Effects of Carbapenem consumption on the prevalence of Acinetobacter infection in intensive care unit patients (original) (raw)

Background: The consumption of carbapenems has increased worldwide, together with the increase in resistant gram negative bacilli. Subsequently, the prevalence of carbapenem-resistant Acinetobacter infections has increased rapidly and become a significant problem particularly in intensive care unit patients. The aim of the present study was to evaluate the changes in the prevalence of Acinetobacter infection by restricting the consumption of carbapenems in intensive care unit patients. Methods: This study was conducted between May 1, 2011 and February 28, 2013. The amount of carbapenem consumption and the number of patients with multi-drug resistant Acinetobacter baumannii (MDRAB) isolates during the study period were retrospectively obtained from the records of the patients, who were hospitalized in the intensive care unit.
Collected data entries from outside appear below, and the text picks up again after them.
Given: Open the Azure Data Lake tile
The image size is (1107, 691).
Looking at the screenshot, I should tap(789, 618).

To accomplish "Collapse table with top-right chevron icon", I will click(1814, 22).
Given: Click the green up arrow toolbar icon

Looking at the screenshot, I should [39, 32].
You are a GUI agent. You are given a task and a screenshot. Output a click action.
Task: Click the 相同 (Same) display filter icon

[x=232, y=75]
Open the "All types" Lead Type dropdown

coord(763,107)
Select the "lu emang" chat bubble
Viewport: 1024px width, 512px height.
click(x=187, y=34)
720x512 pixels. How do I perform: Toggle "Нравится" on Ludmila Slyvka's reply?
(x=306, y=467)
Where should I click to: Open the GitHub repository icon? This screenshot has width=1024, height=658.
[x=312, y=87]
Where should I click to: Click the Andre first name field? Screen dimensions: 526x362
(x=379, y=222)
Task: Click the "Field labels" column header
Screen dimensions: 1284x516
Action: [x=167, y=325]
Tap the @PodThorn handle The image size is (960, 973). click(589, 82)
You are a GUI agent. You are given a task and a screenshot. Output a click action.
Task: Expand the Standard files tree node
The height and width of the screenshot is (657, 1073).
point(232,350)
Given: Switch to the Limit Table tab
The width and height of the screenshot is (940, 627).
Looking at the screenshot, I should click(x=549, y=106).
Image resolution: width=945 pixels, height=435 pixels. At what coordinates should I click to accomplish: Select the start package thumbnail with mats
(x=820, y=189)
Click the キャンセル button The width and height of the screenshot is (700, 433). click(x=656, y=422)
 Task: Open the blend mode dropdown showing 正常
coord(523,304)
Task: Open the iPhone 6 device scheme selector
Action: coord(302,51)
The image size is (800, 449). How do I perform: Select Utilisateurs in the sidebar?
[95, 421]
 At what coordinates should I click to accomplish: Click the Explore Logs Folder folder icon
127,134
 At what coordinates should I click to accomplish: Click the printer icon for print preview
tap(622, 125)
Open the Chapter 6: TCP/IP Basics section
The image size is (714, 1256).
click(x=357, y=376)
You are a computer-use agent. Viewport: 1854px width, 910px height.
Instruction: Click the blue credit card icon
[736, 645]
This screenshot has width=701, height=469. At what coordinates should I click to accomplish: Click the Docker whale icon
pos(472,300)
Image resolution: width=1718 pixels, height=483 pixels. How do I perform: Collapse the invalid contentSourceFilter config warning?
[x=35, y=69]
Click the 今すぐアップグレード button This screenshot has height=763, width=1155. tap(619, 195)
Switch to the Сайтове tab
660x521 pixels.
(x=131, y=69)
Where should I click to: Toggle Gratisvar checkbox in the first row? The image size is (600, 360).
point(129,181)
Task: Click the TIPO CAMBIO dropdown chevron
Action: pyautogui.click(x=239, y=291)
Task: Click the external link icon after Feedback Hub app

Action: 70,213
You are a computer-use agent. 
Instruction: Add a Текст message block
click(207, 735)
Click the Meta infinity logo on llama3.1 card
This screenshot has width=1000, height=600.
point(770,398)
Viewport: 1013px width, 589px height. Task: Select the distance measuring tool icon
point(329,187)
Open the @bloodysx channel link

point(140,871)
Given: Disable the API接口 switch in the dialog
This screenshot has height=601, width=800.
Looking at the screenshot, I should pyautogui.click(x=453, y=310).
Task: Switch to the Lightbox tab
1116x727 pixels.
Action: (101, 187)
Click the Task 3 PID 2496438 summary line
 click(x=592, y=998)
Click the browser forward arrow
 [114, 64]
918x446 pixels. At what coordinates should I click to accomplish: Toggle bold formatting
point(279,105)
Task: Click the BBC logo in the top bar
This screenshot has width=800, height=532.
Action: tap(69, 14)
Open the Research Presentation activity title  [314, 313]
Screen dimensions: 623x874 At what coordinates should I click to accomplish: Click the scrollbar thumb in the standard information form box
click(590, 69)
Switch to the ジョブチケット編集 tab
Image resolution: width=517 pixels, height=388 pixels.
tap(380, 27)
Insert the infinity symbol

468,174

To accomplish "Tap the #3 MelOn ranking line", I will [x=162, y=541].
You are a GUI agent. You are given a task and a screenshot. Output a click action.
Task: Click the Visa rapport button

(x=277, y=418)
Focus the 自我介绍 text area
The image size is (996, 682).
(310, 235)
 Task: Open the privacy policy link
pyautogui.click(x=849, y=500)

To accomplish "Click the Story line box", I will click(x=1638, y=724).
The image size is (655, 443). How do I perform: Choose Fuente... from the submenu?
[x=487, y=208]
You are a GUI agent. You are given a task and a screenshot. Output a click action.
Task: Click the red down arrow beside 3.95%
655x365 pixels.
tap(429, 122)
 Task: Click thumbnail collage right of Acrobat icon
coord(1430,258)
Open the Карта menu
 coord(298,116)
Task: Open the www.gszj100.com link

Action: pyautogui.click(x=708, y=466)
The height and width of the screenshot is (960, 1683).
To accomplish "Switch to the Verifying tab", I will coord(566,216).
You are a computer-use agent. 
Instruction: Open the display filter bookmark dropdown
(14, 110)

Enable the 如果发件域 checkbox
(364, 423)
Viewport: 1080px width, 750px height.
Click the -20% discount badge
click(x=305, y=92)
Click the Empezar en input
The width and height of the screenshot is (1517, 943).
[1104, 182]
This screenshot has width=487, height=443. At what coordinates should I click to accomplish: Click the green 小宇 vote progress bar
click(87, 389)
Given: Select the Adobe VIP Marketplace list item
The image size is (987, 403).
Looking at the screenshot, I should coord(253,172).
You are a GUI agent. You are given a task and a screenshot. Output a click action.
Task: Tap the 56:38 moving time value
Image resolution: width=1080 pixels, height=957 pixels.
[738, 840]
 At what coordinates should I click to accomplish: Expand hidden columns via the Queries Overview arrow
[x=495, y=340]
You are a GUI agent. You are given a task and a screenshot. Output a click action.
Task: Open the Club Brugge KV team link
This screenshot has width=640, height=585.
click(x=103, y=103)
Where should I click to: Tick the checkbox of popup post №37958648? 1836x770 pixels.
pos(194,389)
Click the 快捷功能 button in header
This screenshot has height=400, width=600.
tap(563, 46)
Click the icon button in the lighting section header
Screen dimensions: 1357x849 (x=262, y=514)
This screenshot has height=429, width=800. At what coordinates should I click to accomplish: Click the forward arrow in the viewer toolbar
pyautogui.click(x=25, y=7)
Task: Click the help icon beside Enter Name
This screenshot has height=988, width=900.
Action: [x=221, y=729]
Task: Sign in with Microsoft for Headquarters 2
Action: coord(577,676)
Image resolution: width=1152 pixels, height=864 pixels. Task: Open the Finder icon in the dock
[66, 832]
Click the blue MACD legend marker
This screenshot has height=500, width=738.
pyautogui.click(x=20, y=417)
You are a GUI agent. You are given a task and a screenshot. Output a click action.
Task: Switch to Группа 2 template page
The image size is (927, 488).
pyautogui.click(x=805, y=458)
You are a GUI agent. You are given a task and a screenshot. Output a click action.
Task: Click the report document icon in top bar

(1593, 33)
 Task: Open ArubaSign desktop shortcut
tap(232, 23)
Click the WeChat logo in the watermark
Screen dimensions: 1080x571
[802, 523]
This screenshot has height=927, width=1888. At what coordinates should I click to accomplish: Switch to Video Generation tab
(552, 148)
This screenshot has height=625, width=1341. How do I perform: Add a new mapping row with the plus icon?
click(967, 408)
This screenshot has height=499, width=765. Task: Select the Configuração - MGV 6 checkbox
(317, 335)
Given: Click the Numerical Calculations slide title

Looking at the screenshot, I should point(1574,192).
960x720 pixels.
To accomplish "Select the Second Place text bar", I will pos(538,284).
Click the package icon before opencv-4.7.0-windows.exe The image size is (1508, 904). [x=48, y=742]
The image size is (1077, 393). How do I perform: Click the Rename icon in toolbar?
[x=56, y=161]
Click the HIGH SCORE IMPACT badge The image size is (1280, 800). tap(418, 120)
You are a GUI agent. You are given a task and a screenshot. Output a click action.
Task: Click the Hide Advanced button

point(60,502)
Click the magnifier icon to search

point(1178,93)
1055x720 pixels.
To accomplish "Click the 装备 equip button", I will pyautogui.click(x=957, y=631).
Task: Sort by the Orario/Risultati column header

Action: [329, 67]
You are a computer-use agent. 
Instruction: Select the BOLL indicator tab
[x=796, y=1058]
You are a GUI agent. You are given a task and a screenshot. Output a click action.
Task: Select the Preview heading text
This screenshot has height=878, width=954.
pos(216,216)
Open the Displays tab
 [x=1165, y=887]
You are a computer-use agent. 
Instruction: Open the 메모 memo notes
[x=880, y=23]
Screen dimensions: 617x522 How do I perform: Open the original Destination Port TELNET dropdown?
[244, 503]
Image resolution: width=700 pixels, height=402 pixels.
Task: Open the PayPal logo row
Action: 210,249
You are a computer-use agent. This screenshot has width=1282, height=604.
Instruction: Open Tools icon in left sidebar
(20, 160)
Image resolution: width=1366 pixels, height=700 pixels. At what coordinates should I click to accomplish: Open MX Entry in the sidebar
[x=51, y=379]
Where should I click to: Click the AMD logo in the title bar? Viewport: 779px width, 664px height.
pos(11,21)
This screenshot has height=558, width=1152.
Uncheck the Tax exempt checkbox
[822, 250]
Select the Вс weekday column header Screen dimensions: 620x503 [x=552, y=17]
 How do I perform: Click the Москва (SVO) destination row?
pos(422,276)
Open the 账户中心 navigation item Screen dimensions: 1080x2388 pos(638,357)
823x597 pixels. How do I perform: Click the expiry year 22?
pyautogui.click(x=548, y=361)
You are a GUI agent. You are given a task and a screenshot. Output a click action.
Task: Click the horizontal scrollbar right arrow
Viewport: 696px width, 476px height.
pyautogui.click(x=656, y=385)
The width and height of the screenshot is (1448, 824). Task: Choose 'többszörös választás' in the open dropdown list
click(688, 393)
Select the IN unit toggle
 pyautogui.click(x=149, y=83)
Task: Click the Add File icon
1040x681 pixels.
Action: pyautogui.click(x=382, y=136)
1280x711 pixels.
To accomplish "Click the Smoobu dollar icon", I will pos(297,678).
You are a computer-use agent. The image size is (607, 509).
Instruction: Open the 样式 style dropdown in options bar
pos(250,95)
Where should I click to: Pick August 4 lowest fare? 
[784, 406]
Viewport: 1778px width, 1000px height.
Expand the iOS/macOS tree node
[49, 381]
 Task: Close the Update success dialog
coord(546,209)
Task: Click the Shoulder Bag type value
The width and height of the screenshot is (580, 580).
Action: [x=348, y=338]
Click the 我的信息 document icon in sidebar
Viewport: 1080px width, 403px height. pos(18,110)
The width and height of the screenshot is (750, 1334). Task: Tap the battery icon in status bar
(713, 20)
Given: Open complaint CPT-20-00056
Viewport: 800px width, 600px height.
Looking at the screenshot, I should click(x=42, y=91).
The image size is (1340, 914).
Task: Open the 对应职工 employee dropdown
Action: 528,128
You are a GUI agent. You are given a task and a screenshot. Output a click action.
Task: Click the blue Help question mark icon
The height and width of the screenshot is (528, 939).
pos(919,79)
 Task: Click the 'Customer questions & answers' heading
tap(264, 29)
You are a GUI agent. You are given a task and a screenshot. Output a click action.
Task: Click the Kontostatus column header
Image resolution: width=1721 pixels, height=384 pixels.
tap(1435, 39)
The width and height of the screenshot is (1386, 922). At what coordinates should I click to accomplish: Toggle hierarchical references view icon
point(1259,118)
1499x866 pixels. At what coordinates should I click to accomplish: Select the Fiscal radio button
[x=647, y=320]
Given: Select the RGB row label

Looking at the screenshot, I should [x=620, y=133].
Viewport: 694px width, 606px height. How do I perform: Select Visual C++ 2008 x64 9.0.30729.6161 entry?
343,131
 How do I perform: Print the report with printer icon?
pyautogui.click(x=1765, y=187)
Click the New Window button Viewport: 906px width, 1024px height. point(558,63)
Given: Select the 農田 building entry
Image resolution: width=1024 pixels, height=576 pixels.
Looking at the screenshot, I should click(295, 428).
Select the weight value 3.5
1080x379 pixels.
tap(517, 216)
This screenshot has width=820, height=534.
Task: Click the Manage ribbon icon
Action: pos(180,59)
The study period was divided into two periods named as: Carbapenem non-restricted period (CNRP) and carbapenem-restricted period (CRP). During CNRP, no restrictions were made on the use of carbapenems. During CRP, the use of carbapenems was not allowed if there was an alternative to carbapenems. Primary Endpoint: MDRAB infection after ICU admission. The definition of nosocomial infections related to Acinetobacter spp. was based on the criteria of the Center for Disease Control (CDC). The correlation between the amount of carbapenem consumption and the number of infections with MDRAB strains between the two periods were evaluated.